Vaticano divulga normas mais severas contra abusos sexuais

Documento não aborda possibilidade de o Vaticano delatar autores de abusos às autoridades

iG São Paulo |

O Vaticano anunciou nesta quinta-feira normas mais rígidas contra a pedofilia no clero católico, introduzindo procedimentos acelerados para os casos mais urgentes e aumentando de 10 para 20 anos o período de prescrição depois da maioridade da vítima. O Vaticano decidiu também equiparar à pedofilia os abusos cometidos contra deficientes mentais adultos.

A normativa contempla a rapidez dos processos, assim como a possibilidade de não seguir "o caminho processual judicial" normal, mas proceder por "decreto extrajudicial" e apresentar diretamente ao papa os casos mais graves para que o clérigo culpado seja afastado o mais em breve possível do estado clerical.

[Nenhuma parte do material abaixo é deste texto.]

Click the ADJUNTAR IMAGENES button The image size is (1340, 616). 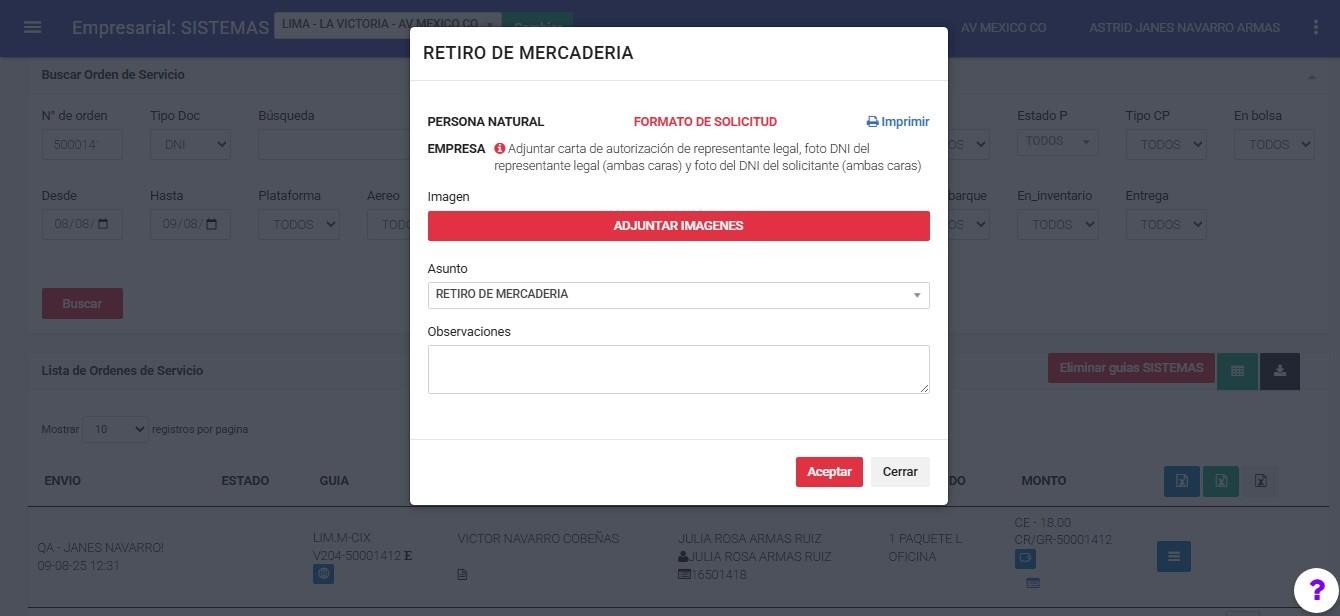(678, 226)
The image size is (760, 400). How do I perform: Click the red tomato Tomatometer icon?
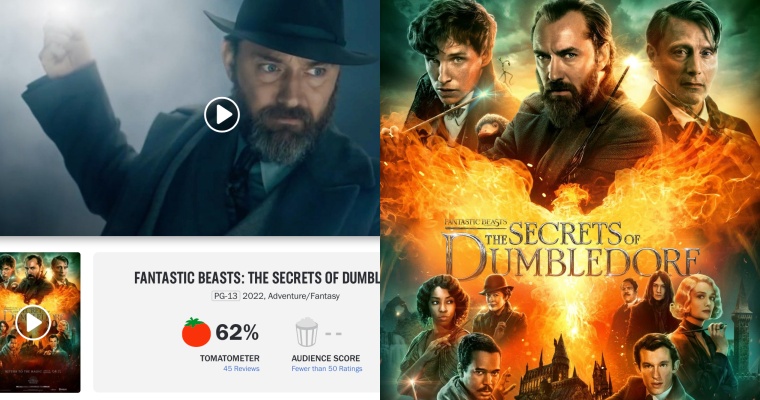point(196,332)
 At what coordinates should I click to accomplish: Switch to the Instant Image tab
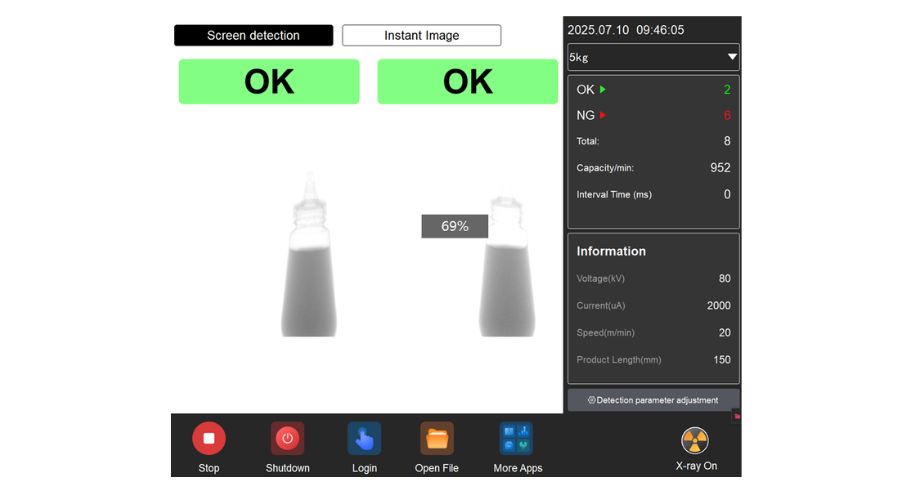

Segundo o Vaticano, a nova normativa para os processos canônicos também inclui um novo delito pelo qual se castigará a aquisição, posse e divulgação "por parte de um membro do clero, em qualquer modo e com qualquer meio", de imagens pornográficas.

As normas anunciadas em um documento mostrado à imprensa nesta quinta-feira não abordam a possibilidade de entregar às autoridades civis os autores dos abusos, precisamente uma das principais reivindicações dos grupos de defesa das vítimas de pedofilia.

O porta-voz vaticano, Federico Lombardi, detalhou que a Congregação para a Doutrina da Fé, encarregada destes casos, já disse que "as disposições da lei civil devem ser seguidas no que diz respeito à informação às autoridades competentes" e que é necessário "adequar-se desde o primeiro momento" às disposições de leis vigentes nos diferentes países.

Lombardi ressaltou que a publicação destas normas demonstra a decisão da Igreja de "atuar com rigor e com transparência" para enfrentar os casos de abusos sexuais de clérigos a menores, dezenas deles ocorridos durante décadas nos EUA, Irlanda, Austrália, Alemanha, Áustria, Bélgica, Holanda, Itália, entre outros países.